Case Law: Case C-470/93, Verein gegen Unwesen in Handel und Gewerbe KöLn eV v. Mars GmbH, 1995 E.C.R. 1-1923

1 Colum. J. Eur. L. 523 (1995)

Elke Ballon. Assistant, Study Center for Consumer Law, Katholieke Universiteit Leuven, Advocate.

Free Movement of Goods; Measures Having an Effect Equivalent to Quantitative Restrictions; Presentation of a Product Likely to Restrict Freedom to Fix Retail Prices and Mislead the Consumer

Facts and Procedure

Mars GmbH, a German company belonging to the American group Mars Inc., marketed ice-cream bars of the Mars, Snickers, Bounty and Milky Way brands in Germany. These ice-cream bars were imported from France, where they were produced and packaged by McLean, another company belonging to the Mars group. As part of a European publicity campaign, the quantity of each ice-cream bar was temporarily increased by 10%. This was advertised on the wrappers, these being partly colored and bearing the marking “10%.”

The Association against Improper Practices in Trade and Businesses, (Verein  gegen   Unwesen   in  Handel und     Gewerbe, hereinafter “the Association”) sought an injunction against the Mars company before the Landgericht Köln (Regional Court Cologne) in order to prevent the “10%” marking from being used in Germany.

Proceedings were brought both under paragraphs I and 3 of the Law on unfair Competition (Gesetz gegen den unlauteren Wettbewerb, hereinafter “the UWG”) which provided that improper competitive practices concerning the use of misleading information may be restrained.

The Association contended that the marking “10 %” on the wrappers would mislead consumers in two ways.

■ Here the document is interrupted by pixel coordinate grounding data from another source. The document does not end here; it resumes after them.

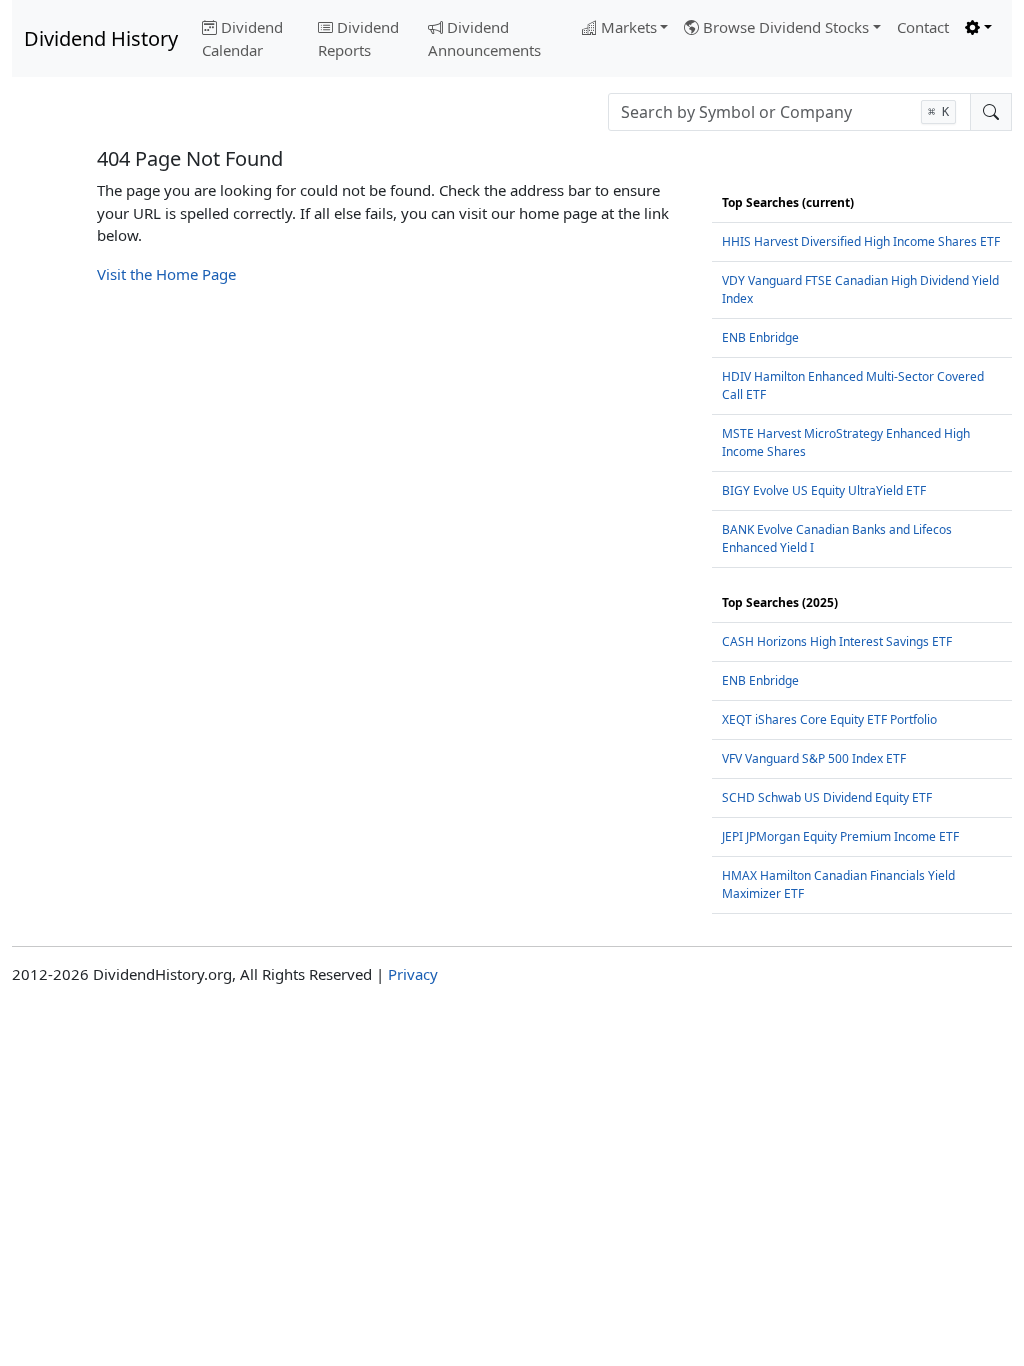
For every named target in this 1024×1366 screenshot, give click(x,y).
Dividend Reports (358, 38)
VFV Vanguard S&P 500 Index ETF (814, 758)
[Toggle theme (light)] (978, 27)
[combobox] (789, 112)
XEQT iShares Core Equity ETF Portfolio (829, 719)
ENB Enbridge (760, 337)
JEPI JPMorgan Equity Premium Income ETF (840, 836)
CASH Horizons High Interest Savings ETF (837, 641)
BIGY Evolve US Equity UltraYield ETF (824, 490)
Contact (923, 27)
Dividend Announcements (484, 38)
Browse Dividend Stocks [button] (786, 27)
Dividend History (101, 38)
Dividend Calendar (242, 38)
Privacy (413, 974)
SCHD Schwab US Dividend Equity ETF (827, 797)
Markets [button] (629, 27)
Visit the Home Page (166, 274)
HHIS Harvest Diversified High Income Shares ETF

Firstly, consumers would assume that, as part of the promotion, more of the product was being offered for the same price. If the retailers were in fact to increase the retail price, they would be taking advantage of the consumers’ expectations of getting more for their money. Thus to avoid causing such a deception, retailers would be bound to maintain the previous price. However, the latter situation would constitute a breach of paragraph 15 of the Act against restraints of competition (Gesetz gegen Wettbewerbsbeschränkungen   hereinafter “the   GWB”), which prohibits manufacturers from imposing prices upon retailers. According to the German law, agreements between companies restricting the freedom of one of the parties to fix prices in contracts concluded with third parties for the supply of goods are void.

Furthermore, the “10%” marking would give the impression that the product had been increased by a quantity corresponding to the colored part of the new wrapper, which was proportionally much more than ten percent of the total surface area of the wrapper. In the Association’s view, such an impression would mislead the consumer and therefore constituted an infringement of paragraph 3 of the UWG.

Before ruling on the substance of the case, the Landgericht Köln requested a preliminary ruling on the compatibility of the German prohibition with European law, namely the principle of free movement of goods. The German court asked whether goods lawfully produced and marketed according to a certain strategy in one Member State could be prevented from being similarly marketed in another Member State on the grounds that: (1) the new packaging is liable to give consumers the impression that goods are being offered for the same price as those in the old packaging, (2) the visual presentation of the new feature “10% ice-cream” gives consumers the impression that either the volume or the weight of the product has been considerably increased.